Re: Re: Farm Case - Enter the Volokh

As expected, at The Volokh Conspiracry there is a new article "Certain Documents Unsealed in Nunes v. Lizza" referring to the farm case. The article is pretty bare in that it primarily links to redacted and less redacted copies of the four filings above and has a short comment on the process of getting them largely unredacted.

It is suggested that more exposition may come next week.

RPsays:

Re: Re: Farm Case - Enter the Volokh

Above the Law: "Nunes Defamation Suit Sheds Redaction Bars, Is Somehow Even Grosser Than Expected" has a summary of what was revealed:

The employee appeared without the subpoenaed identification papers, having only learned about the deposition when he showed up for work that morning.
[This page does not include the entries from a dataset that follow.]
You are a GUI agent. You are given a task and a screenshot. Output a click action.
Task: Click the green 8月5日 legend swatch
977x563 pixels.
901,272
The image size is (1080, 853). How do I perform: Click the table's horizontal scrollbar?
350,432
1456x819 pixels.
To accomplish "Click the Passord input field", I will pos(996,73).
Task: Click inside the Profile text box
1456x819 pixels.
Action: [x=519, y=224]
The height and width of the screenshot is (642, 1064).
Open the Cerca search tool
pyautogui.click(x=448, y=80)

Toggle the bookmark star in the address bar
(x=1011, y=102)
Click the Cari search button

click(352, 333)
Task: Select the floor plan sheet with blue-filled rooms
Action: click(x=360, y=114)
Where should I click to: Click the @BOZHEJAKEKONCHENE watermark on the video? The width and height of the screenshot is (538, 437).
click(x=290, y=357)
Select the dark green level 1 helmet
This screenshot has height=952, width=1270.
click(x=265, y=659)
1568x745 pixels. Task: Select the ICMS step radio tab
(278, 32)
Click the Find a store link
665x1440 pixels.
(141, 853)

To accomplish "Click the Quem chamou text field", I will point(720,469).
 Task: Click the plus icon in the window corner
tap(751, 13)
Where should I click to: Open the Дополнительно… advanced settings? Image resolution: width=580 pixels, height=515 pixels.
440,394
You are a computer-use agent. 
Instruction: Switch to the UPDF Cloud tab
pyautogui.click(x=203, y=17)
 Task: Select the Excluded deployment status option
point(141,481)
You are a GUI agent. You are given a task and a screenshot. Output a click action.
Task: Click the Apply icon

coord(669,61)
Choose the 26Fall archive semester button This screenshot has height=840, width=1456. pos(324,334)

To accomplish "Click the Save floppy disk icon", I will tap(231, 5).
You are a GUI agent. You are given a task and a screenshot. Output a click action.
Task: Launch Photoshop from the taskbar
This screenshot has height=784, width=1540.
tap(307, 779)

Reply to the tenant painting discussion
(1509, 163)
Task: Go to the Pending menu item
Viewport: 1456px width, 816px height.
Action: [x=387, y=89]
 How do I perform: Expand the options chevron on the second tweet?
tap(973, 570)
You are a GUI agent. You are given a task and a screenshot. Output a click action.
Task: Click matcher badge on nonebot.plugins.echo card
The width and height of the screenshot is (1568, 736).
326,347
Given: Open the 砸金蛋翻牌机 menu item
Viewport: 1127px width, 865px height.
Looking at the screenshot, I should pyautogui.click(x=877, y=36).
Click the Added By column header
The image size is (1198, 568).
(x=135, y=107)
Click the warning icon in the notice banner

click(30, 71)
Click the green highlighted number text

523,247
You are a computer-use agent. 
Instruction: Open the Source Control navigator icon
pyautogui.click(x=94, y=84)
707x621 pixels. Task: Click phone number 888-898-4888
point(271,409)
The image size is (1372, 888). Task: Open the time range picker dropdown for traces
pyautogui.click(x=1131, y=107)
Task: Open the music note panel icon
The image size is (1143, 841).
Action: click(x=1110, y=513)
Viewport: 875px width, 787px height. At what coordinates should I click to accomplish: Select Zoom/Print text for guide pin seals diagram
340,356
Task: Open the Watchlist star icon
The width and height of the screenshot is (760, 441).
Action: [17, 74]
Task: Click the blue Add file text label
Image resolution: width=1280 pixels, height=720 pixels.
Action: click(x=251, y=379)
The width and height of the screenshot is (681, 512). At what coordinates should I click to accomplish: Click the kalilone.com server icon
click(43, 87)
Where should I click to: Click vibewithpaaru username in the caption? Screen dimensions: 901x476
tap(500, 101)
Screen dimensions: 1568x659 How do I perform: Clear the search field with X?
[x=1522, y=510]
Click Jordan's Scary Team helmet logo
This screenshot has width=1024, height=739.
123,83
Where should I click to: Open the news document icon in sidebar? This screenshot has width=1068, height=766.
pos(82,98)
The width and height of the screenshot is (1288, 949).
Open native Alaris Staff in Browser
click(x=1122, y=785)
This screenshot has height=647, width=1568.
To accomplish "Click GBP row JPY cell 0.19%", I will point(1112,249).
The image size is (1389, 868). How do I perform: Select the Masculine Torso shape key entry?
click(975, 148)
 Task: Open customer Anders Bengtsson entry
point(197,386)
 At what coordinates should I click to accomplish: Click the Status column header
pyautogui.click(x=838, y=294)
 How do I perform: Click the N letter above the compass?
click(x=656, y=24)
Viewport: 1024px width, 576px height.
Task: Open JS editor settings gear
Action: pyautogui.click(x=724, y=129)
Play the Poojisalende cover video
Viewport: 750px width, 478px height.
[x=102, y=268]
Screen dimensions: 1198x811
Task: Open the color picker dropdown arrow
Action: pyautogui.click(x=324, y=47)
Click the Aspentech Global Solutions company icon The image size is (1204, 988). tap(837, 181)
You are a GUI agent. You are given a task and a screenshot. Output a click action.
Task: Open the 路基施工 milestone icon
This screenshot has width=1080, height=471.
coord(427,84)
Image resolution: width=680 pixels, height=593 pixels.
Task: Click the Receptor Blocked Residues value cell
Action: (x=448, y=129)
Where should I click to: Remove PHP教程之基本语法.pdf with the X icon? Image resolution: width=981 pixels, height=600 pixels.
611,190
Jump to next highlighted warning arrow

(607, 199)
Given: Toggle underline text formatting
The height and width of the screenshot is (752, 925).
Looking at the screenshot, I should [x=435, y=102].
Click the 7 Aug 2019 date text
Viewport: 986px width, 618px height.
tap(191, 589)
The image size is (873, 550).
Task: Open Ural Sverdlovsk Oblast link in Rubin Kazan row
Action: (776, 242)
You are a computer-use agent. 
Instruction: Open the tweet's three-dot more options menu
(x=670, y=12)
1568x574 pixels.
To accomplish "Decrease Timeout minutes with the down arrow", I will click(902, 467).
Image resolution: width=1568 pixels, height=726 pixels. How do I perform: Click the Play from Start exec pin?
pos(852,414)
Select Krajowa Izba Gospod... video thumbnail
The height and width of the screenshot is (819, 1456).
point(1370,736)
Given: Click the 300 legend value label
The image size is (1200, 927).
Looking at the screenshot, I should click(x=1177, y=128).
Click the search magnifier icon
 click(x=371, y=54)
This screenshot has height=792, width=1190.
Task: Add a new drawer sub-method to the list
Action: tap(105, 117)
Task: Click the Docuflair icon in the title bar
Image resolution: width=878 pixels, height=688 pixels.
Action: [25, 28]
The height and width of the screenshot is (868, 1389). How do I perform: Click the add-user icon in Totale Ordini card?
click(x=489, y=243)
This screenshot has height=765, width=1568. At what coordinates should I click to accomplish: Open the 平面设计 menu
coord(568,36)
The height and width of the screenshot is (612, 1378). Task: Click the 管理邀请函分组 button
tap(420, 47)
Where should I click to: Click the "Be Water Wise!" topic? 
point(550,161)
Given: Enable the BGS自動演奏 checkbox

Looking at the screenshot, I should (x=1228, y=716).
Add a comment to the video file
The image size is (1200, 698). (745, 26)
Hearst’s lawyers allege that they presented the employee with multiple documents drawing his immigration status into question, including mismatched signatures, papers he purported to have filled out himself although he cannot read or write English, one form which described him as a US citizen, and another which described him as a permanent resident under a program which cuts off eligibility three years before the witness was even born. The lawyer hired by NuStar to represent the workers advised his client to assert his Fifth Amendment right against self-incrimination, at which point Biss lost his shit and demanded to go off the record.

Two hours later, the witness’s attorney had been fired, and Biss, who claims not to represent the NuStar workers, was insisting that none of the six would take the Fifth. Hearst’s lawyers refused to depose an unrepresented witness who might incriminate himself with truthful testimony, and the proceeding was adjourned sine die.